ナビも無い、初めての右側通行の国、初めての海外での車の運転、かなり変な汗が腋の下から流れ落ちまくっていました。
空港周辺の道路は車が多く、道があちこちに別れ、流れも速く、案内板を見ても当然のことながらフランス語で書かれているため、何がなんだかよく分かりませんでした。
とにかく、どこかで止まって一度落ち着こうと駐車出来る場所を探しますが、まったくありません。
そのうち、フランス特有の「ロータリー交差点」が出てきました。
日本を出るときにはその特性、走り方の決まりなどは読んできたのですが、やはり実践というのはそう甘いものではありません。
後ろの車から思いっきりクラクションを鳴らされ、恐る恐るその車を見るとその運転手さん、かなり激怒していたご様子でした(苦笑)

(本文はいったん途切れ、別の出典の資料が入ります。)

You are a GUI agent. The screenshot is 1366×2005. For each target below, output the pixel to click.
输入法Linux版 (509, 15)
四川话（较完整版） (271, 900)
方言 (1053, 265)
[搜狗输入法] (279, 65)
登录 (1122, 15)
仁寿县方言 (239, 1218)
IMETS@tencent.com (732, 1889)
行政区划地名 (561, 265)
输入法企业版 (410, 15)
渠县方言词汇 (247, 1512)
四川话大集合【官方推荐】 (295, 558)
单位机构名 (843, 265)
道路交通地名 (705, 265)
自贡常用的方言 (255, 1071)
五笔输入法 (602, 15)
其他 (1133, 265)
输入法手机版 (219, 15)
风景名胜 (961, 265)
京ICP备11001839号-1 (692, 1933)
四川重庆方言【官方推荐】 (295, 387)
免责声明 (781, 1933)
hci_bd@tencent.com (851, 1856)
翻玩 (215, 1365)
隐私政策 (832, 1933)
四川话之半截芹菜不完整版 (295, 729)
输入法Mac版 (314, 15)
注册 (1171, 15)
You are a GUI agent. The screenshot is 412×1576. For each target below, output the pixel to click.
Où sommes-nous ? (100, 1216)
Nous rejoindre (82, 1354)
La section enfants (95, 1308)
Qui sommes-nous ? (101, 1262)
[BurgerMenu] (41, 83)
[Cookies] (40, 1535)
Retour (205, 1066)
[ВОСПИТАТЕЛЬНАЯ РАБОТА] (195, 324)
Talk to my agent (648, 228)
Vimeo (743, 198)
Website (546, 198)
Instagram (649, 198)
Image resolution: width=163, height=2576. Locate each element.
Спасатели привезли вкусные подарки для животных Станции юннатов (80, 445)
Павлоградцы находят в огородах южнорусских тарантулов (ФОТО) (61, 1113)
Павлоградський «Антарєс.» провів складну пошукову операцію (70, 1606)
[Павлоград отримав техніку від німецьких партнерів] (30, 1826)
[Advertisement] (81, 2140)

やっと、車を止める場所を見つけ車を停車させエンジンを切りました。
涙こそ、出ませんでしたが、それに近い感情がこみ上げてきたのは事実です。
この時に、なんと自分がやろうと挑戦しようとしたこと(初めてきたフランスで一人車で旅行する)が無謀だったのかな?と思い返して、後悔の念を抱いたことでしょうか。
無意味に車の外にでて、目の前に行き交う他の車を眺め、レンタカーの車体を見回しました。
このまま車での移動を止めて、空港に戻りこのレンタカーを返してしまおうか。情けないけど、この先この不安を抱きながら旅をしてもツマラナイだけかもしれない、と。